最终的图像的shape是：(1278, 1706, 3)
我们也可以用plot进行展示，代码如下：

# Now lets display the image. We can do this with matplotlib
plt.imshow(im_np)   # Plot image
plt.axis('on')     # Just turns on the axis
plt.show()          # Finally show it

输出结果如下：
在这里插入图片描述下面是一个标准的预处理步骤，在pytorch框架中经常看到的预处理操作图像的代码，实际使用会使用torchvision进行处理，这里给出一个基本的操作：

# We can easily convert the image from numpy to PyTorch
im_torch = torch.from_numpy(im_np)

# Check shape
print(im_torch.shape)

# By default, PyTorch uses the data order C x H x W for images.
# So we should move the RGB channel dimension to the first dimension
im_torch = im_torch.permute(2, 0, 1)

print(im_torch.shape)

输出结果如下，可以看到图像转为numpy，numpy转为pytorch的数据，用来成为pytorch可以操作的输入。

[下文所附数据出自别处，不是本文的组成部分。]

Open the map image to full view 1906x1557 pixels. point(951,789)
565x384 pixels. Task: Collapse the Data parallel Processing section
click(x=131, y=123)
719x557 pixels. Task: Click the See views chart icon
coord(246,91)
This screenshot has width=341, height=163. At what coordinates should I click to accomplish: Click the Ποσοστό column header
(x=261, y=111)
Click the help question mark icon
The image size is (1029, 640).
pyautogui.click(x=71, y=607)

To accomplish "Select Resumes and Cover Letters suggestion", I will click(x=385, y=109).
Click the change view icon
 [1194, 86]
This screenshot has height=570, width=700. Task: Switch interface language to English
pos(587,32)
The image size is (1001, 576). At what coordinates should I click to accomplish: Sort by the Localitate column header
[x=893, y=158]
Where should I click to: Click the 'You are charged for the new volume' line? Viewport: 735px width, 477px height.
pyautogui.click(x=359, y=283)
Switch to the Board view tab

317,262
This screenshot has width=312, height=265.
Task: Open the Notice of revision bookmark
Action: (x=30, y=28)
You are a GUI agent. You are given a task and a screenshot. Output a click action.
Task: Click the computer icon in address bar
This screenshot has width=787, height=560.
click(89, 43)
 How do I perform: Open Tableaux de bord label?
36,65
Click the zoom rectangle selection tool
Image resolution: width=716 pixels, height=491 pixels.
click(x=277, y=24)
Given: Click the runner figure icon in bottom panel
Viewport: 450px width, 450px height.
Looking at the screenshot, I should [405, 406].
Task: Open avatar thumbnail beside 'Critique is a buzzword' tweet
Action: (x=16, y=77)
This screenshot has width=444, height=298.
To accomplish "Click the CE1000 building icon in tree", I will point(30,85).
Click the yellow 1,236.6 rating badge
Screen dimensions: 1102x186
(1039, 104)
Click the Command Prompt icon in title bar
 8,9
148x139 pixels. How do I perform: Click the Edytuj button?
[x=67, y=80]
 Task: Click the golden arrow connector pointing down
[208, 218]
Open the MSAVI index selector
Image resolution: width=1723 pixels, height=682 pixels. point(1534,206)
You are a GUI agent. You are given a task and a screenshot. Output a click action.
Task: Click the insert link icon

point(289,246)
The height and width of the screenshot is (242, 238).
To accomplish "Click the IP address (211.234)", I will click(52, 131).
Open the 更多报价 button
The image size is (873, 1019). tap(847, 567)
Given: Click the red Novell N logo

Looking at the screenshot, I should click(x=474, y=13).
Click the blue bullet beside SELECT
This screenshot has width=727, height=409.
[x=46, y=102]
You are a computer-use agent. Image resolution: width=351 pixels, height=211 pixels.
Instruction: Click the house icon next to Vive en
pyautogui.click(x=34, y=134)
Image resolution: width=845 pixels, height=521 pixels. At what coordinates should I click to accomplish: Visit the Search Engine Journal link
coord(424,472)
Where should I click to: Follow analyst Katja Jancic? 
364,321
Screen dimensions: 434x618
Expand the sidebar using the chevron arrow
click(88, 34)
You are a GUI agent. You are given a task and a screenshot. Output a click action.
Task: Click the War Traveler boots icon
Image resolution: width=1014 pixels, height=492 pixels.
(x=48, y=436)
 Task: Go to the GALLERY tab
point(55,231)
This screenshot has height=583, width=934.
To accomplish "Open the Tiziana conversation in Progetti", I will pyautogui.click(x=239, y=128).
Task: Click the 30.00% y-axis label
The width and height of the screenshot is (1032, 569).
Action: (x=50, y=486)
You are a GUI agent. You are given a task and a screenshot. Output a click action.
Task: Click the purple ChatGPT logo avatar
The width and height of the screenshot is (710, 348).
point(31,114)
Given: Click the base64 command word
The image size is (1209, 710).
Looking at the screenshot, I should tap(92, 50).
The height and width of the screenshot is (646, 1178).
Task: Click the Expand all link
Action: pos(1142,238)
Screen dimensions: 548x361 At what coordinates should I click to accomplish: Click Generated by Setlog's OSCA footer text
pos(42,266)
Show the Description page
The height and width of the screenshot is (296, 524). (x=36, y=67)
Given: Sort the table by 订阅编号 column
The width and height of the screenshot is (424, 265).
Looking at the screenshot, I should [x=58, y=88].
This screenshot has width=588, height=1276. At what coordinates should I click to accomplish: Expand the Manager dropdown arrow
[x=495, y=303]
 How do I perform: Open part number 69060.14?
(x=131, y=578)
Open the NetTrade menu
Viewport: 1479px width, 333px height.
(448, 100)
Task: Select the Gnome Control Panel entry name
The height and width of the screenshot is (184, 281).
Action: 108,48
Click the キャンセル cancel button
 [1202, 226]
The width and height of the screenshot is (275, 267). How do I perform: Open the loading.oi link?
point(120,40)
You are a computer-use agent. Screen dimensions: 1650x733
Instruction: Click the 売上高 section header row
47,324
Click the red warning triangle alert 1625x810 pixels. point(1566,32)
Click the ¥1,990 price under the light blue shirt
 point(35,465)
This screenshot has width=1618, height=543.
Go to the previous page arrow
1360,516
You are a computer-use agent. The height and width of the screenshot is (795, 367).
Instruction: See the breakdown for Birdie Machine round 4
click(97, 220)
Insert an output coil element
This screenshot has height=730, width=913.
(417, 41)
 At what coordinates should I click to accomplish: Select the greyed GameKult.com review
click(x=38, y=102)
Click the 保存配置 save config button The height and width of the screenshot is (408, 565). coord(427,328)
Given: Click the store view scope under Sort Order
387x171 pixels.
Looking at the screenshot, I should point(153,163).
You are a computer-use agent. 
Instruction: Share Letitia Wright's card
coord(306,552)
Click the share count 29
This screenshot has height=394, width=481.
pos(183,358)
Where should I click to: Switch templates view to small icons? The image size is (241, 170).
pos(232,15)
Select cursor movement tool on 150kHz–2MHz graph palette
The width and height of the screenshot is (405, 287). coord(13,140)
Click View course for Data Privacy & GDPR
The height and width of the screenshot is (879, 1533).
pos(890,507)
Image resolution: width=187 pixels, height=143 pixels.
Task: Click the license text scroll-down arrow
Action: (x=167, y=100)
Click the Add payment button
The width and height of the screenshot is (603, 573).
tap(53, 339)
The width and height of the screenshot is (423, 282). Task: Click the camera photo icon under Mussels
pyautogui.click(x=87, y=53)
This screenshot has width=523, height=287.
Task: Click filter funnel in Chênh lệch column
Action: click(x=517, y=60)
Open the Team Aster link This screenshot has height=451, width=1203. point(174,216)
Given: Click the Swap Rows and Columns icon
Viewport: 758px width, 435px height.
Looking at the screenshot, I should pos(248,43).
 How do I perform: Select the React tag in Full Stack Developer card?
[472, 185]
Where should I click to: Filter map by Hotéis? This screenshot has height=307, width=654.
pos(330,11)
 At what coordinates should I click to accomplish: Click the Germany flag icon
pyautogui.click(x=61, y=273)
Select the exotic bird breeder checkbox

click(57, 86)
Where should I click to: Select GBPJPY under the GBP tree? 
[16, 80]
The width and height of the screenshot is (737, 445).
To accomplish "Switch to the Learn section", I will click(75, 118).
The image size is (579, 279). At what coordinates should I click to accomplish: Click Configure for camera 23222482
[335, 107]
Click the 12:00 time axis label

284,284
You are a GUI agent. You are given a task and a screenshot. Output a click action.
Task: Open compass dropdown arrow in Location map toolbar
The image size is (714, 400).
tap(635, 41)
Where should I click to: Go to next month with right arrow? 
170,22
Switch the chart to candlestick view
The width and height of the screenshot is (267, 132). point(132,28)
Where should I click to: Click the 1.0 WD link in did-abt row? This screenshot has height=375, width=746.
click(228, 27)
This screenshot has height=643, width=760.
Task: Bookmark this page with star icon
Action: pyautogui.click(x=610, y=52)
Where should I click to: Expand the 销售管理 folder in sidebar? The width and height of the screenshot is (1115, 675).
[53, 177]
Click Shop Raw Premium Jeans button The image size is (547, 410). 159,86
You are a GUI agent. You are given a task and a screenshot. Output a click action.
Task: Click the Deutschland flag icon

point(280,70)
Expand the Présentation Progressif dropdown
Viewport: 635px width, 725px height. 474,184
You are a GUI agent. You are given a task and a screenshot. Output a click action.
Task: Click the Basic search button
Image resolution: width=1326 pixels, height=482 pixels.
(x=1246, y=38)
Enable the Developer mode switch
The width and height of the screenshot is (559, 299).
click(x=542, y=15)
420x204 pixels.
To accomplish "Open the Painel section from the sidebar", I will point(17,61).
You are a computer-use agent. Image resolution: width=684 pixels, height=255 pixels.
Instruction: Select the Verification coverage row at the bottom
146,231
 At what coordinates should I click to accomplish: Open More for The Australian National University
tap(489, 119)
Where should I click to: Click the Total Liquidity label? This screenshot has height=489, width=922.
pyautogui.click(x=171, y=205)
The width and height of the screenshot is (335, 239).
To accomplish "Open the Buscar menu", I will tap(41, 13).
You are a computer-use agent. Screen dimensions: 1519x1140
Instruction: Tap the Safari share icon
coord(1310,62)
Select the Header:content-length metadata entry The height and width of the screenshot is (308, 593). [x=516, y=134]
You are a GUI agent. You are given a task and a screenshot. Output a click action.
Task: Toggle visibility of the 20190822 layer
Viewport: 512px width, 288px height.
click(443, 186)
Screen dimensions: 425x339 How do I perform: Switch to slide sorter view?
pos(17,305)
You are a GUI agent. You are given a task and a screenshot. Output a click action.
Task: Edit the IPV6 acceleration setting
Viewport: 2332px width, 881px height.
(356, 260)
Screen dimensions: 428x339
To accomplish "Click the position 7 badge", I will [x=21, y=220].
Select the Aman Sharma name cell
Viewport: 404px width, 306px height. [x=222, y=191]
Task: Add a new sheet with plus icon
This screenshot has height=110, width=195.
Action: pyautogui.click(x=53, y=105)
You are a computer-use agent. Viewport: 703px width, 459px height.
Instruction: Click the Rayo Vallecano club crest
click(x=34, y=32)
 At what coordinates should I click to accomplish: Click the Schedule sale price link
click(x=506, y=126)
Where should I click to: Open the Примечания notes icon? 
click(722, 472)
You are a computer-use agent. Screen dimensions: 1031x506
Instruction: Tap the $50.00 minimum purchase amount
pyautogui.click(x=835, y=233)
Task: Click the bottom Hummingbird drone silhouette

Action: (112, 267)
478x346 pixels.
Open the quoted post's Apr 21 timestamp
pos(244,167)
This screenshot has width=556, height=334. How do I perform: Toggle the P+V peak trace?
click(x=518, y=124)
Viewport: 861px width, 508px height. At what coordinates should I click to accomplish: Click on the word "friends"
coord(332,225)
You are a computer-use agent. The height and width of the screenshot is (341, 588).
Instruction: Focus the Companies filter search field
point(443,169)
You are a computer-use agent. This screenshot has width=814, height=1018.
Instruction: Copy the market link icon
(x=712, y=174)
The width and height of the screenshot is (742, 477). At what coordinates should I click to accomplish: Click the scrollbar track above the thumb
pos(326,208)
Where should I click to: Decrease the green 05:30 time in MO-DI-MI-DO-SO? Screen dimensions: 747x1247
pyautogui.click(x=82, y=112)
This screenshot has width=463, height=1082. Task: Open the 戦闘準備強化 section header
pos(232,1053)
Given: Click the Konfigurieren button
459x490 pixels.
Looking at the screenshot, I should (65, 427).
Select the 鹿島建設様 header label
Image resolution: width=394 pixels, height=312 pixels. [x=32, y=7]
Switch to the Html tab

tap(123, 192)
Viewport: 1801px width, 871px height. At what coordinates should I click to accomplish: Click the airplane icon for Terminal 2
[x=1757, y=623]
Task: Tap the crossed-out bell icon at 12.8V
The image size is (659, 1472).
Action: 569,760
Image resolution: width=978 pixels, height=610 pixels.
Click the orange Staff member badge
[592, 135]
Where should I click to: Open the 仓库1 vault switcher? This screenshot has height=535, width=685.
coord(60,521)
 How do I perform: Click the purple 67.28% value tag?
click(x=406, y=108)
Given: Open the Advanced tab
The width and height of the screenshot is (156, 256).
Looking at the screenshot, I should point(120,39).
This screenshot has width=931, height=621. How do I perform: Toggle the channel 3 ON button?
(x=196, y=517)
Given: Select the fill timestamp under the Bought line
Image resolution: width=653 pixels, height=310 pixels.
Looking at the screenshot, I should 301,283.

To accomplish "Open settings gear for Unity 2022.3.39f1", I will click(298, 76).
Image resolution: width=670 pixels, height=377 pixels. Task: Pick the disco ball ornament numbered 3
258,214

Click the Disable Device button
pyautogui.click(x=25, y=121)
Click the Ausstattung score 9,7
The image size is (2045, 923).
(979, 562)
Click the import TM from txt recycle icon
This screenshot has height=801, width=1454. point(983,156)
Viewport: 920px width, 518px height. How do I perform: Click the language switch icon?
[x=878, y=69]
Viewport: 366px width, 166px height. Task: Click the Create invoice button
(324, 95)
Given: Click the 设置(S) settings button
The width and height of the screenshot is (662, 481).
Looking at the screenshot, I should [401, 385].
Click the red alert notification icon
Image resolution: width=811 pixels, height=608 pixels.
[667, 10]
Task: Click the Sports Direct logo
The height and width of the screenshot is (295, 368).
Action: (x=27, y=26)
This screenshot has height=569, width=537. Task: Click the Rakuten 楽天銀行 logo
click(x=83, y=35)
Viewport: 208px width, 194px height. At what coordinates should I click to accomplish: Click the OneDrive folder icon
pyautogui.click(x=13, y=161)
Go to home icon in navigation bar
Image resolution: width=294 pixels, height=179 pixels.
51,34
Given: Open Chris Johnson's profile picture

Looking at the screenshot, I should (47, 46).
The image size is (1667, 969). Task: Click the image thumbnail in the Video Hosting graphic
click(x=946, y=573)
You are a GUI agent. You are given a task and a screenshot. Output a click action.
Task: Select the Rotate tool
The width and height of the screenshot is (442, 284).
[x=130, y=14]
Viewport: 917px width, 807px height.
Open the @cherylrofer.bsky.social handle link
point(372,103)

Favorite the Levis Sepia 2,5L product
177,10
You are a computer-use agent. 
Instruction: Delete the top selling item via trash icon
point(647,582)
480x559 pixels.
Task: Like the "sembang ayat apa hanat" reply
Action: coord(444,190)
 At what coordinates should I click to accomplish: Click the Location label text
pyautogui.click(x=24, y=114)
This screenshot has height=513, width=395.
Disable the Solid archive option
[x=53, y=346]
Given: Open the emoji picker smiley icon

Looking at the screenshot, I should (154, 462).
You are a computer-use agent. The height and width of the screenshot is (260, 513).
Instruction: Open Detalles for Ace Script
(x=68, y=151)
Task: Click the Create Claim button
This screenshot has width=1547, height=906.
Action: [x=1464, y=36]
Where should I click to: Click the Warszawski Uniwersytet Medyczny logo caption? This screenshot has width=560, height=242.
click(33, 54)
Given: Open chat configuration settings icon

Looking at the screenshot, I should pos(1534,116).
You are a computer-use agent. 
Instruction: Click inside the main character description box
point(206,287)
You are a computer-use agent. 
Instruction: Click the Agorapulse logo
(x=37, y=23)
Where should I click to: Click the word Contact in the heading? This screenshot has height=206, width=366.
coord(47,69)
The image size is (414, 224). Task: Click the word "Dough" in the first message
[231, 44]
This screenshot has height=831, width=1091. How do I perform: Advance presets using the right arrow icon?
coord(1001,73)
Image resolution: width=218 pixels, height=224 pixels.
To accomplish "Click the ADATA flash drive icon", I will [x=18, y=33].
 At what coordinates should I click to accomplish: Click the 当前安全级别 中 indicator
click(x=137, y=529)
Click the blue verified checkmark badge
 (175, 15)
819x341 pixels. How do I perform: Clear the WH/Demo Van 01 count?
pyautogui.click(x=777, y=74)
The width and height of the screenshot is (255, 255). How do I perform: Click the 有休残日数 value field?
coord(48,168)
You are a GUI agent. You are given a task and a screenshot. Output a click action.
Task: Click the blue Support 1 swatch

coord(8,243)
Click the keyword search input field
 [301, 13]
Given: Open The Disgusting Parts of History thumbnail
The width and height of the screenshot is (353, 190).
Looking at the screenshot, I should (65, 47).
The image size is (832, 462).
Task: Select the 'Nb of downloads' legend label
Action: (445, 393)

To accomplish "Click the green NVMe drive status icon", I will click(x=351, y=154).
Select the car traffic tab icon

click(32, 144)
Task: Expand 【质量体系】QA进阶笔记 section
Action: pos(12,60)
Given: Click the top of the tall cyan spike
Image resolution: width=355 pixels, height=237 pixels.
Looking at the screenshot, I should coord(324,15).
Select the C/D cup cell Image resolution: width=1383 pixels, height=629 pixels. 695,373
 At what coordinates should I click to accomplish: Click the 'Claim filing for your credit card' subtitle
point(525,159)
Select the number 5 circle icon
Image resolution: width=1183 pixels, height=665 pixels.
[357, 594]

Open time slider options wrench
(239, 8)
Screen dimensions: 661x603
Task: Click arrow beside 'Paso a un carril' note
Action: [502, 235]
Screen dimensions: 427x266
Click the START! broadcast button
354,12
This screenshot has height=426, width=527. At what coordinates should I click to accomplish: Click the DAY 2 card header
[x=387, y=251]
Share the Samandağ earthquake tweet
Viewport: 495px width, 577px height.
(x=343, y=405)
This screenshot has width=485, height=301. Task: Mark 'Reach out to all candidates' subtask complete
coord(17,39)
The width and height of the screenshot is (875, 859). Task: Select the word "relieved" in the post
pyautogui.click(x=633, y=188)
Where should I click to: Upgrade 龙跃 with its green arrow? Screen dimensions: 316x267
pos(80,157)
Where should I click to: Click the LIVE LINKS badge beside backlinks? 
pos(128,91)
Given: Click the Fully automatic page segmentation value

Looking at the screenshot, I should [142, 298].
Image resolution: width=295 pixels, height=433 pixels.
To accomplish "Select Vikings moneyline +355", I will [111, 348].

torch.Size([1278, 1706, 3])
torch.Size([3, 1278, 1706])

我们现在看看具体的数据类型：

# Lets check some details about the image
print('Type:', im_torch.dtype)
print('Min:', im_torch.min().item())
print('Max:', im_torch.max().item())

# Note that the image is a Byte tensor (uint8)
# For most image operations it is better to first convert it to floating point with values between 0 and 1

im = im_torch.float() / 255

print()
print('Type:', im.dtype)
print('Min:', im.min().item())
print('Max:', im.max().item())

输出结果如下：

Type: torch.uint8
Min: 0
Max: 255

Type: torch.float32
Min: 0.0
Max: 1.0

当然，上面的步骤都是一些没有标准和复用性不高的代码写法，作为programmer我应该进行合理有效的封包：

# Read an image with the given name and convert it to torch
def imread(image_file):
    im_pil = Image.open(dataset + image_file)
    im_np = np.array(im_pil, copy=False)
    im_torch = torch.from_numpy(im_np).permute(2, 0, 1)
    return im_torch.float()/255

# Show a PyTorch image tensor
def imshow(im, normalize=False):
    # Fit the image to the [0, 1] range if normalize is True
    if normalize:
        im = (im - im.min()) / (im.max() - im.min())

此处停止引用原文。